How much emphasis to place on the C+?
December 7, 2012 7:20 AM Subscribe
How much focus, if any, on my "blemished" academic record, and my change of field, should I place in my personal statements for graduate school?
posted by anonymous to education (12 answers total) 4 users marked this as a favorite
I am applying for master's degrees in urban planning and policy, in the US. I have an undergraduate degree from a US college in an unrelated social science, say Star Wars studies for instance.
I am working through my personal statements and was wondering how much emphasis to place on two things:
(1) My freshman year, I got a C+ in introductory economics; so, not the field I'm looking to enter, but definitely related, as economics is often a recommended prerequisite for these programs, and urban economics is obviously related to planning/policy anyway.

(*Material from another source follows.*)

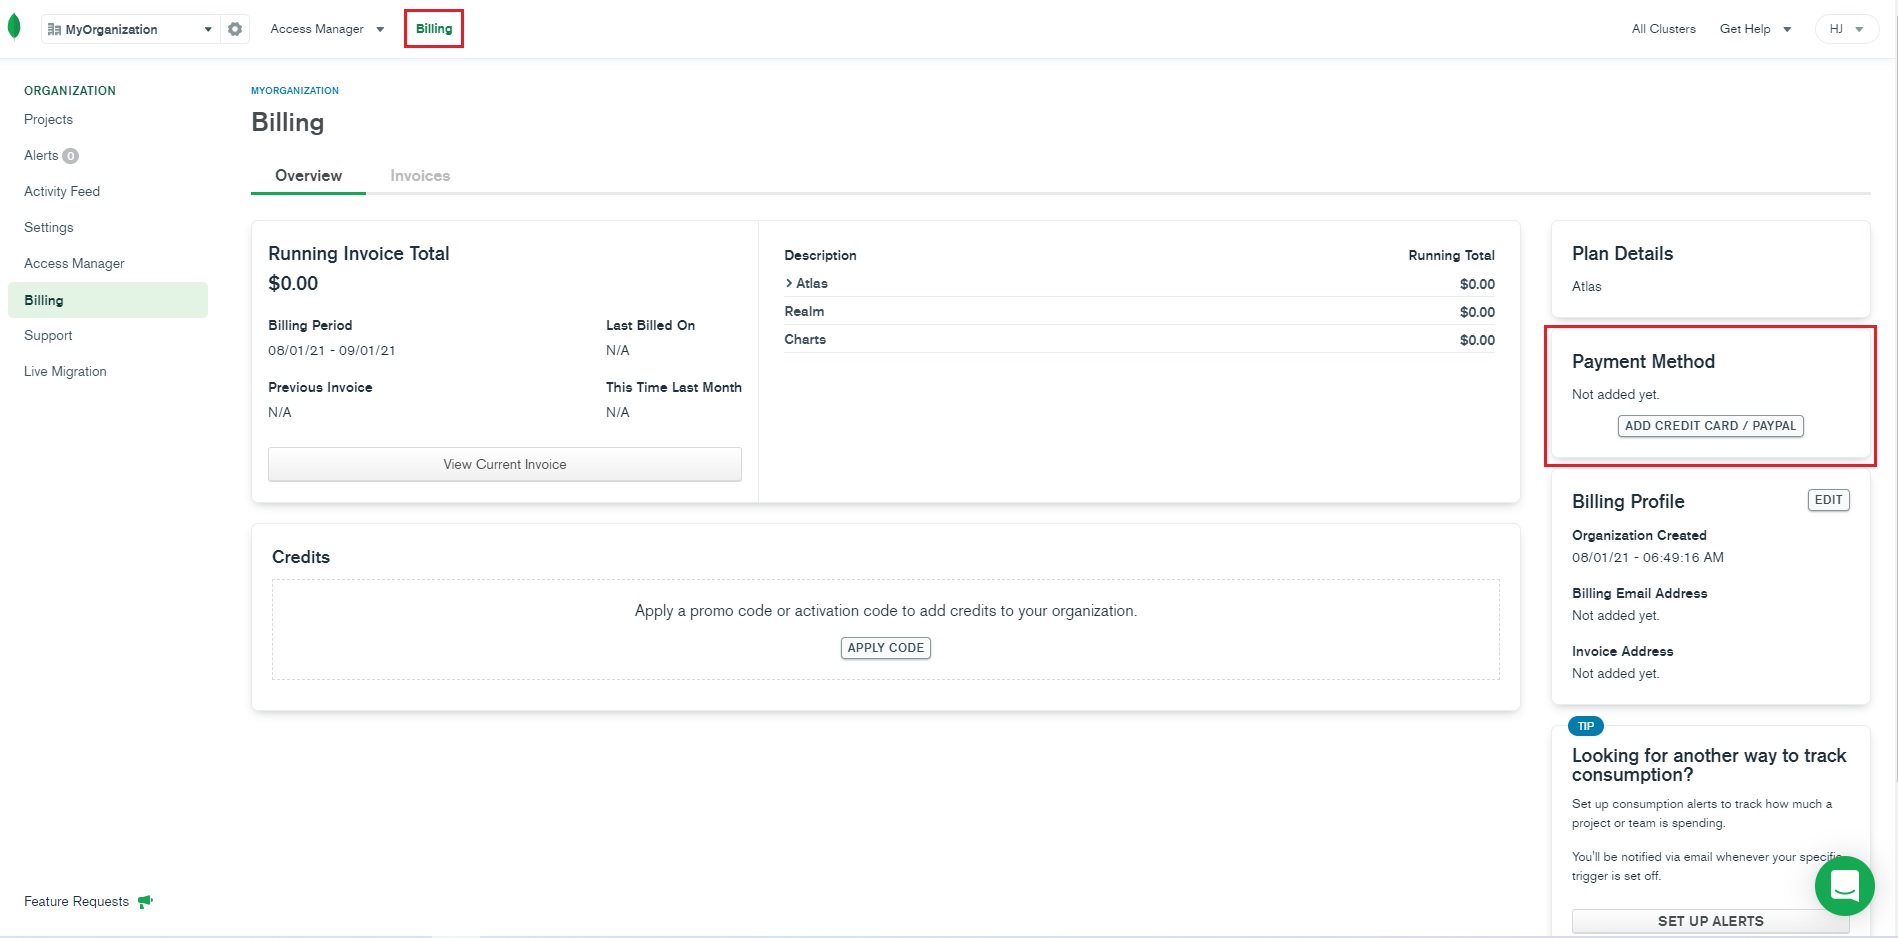Click the Feature Requests megaphone icon
This screenshot has height=938, width=1898.
[145, 901]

Including the C+, I averaged a 3.6 the rest of my freshman year, the rest of my grades ranging from B+ upward. My sophomore through senior years, I earned A and A- grades exclusively.
How much explanation, if any, do I need to devote to this C+? I'm not concerned about my freshman year performance in general, which I think is fairly obviously a "freshman year hiccups, shaped up after that" typical academic trajectory. Maybe I'm just paranoid about the C+, but I can't help thinking of it as a blemish on my record. I can speak to exactly why I got a C+ and the lessons I learned from it, but how much space -- if any -- is it worth devoting to this?
(2) As I mentioned above, I'm changing fields. I'm focusing most of my statements on my specific research interests in planning, to demonstrate specific focus and that I know what I'm talking about (especially because I'm changing fields). How much, if any, should I focus on the change of academic fields?
Possibly relevant information for either/both questions:
- I didn't take very many courses in college at all related to planning -- I didn't come to a realization that I was really interested in the subject until after college, although all the signs were there. (D'oh!)
- Very good GRE scores.
- I've done research and work/volunteering related to planning since college, though my main job (generic white-collar job) is not really related to it.